START Dataset records

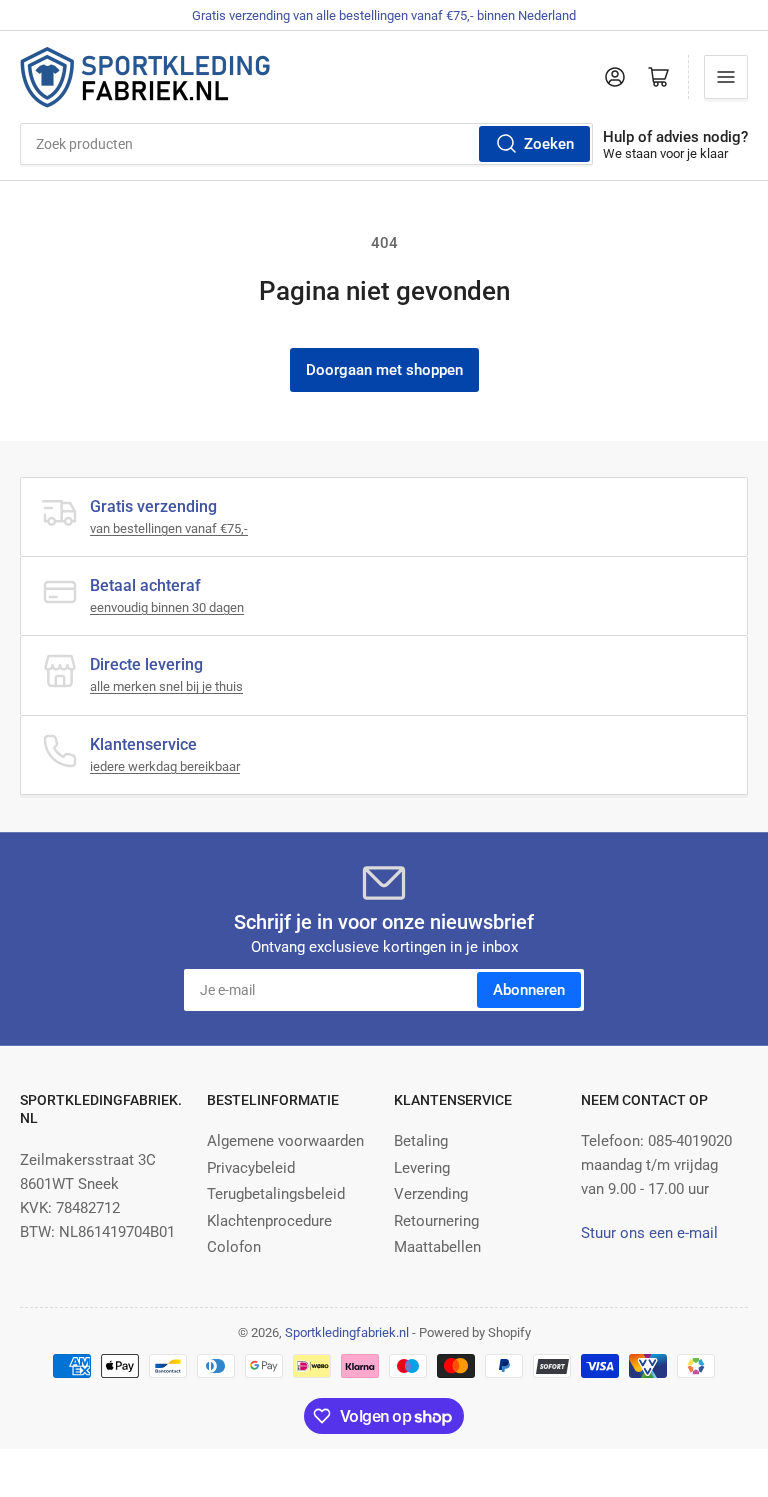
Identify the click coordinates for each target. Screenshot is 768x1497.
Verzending (431, 1194)
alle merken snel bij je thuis (166, 686)
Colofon (234, 1247)
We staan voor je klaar (665, 153)
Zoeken (549, 144)
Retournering (436, 1221)
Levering (422, 1168)
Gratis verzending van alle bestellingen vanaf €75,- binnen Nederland (384, 15)
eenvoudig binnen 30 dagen (167, 607)
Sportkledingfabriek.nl (347, 1332)
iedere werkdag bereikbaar (165, 766)
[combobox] (306, 144)
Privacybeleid (251, 1168)
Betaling (421, 1141)
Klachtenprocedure (269, 1221)
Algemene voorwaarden (285, 1141)
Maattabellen (437, 1247)
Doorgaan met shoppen (384, 370)
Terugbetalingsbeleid (276, 1194)
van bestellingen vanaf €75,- (169, 528)
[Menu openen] (726, 77)
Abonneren (529, 990)
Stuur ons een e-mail (649, 1233)
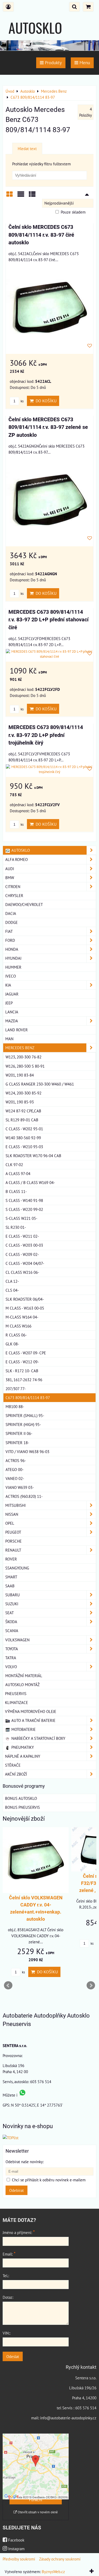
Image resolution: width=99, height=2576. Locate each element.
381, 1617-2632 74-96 (24, 1379)
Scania (11, 1630)
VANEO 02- (15, 1478)
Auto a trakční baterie (32, 1720)
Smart (11, 1576)
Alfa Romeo (16, 859)
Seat (9, 1612)
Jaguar (11, 994)
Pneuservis (15, 1693)
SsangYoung (17, 1568)
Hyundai (13, 958)
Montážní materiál (23, 1675)
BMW (9, 877)
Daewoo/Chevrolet (24, 904)
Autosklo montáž (22, 1684)
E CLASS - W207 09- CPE (26, 1352)
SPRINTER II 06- (19, 1433)
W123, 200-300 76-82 (23, 1056)
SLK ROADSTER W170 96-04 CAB (33, 1155)
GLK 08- (12, 1343)
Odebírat (16, 2190)
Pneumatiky (22, 1747)
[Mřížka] (9, 196)
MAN (9, 1038)
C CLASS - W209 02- (22, 1254)
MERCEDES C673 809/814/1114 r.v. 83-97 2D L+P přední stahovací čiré (48, 620)
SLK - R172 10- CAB (22, 1370)
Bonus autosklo (21, 1798)
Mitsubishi (15, 1505)
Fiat (9, 931)
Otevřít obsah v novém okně (37, 2512)
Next (91, 1985)
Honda (11, 949)
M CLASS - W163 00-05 (25, 1308)
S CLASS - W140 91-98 (24, 1200)
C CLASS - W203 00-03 (24, 1245)
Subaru (12, 1594)
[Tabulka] (32, 196)
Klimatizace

END Dataset records

**Your assignment:**
Everything from the line holding "alle merken snel bij je thuis (166, 686)" through the last line of the listing should be written out exactly, except for the pictures.

**Answer space:**
alle merken snel bij je thuis (166, 686)
Colofon (234, 1247)
We staan voor je klaar (665, 153)
Zoeken (549, 144)
Retournering (436, 1221)
Levering (422, 1168)
Gratis verzending van alle bestellingen vanaf €75,- binnen Nederland (384, 15)
eenvoudig binnen 30 dagen (167, 607)
Sportkledingfabriek.nl (347, 1332)
iedere werkdag bereikbaar (165, 766)
[combobox] (306, 144)
Privacybeleid (251, 1168)
Betaling (421, 1141)
Klachtenprocedure (269, 1221)
Algemene voorwaarden (285, 1141)
Maattabellen (437, 1247)
Doorgaan met shoppen (384, 370)
Terugbetalingsbeleid (276, 1194)
van bestellingen vanaf €75,- (169, 528)
[Menu openen] (726, 77)
Abonneren (529, 990)
Stuur ons een e-mail (649, 1233)
Image resolution: width=99, height=2576. Locate each element.
381, 1617-2632 74-96 (24, 1379)
Scania (11, 1630)
VANEO 02- (15, 1478)
Auto a trakční baterie (32, 1720)
Smart (11, 1576)
Alfa Romeo (16, 859)
Seat (9, 1612)
Jaguar (11, 994)
Pneuservis (15, 1693)
SsangYoung (17, 1568)
Hyundai (13, 958)
Montážní materiál (23, 1675)
BMW (9, 877)
Daewoo/Chevrolet (24, 904)
Autosklo montáž (22, 1684)
E CLASS - W207 09- CPE (26, 1352)
SPRINTER II 06- (19, 1433)
W123, 200-300 76-82 (23, 1056)
SLK ROADSTER W170 96-04 CAB (33, 1155)
GLK 08- (12, 1343)
Odebírat (16, 2190)
Pneumatiky (22, 1747)
[Mřížka] (9, 196)
MAN (9, 1038)
C CLASS - W209 02- (22, 1254)
MERCEDES C673 809/814/1114 r.v. 83-97 2D L+P přední stahovací čiré (48, 620)
SLK - R172 10- CAB (22, 1370)
Bonus autosklo (21, 1798)
Mitsubishi (15, 1505)
Fiat (9, 931)
Otevřít obsah v novém okně (37, 2512)
Next (91, 1985)
Honda (11, 949)
M CLASS - W163 00-05 (25, 1308)
S CLASS - W140 91-98 (24, 1200)
C CLASS - W203 00-03 (24, 1245)
Subaru (12, 1594)
[Tabulka] (32, 196)
Klimatizace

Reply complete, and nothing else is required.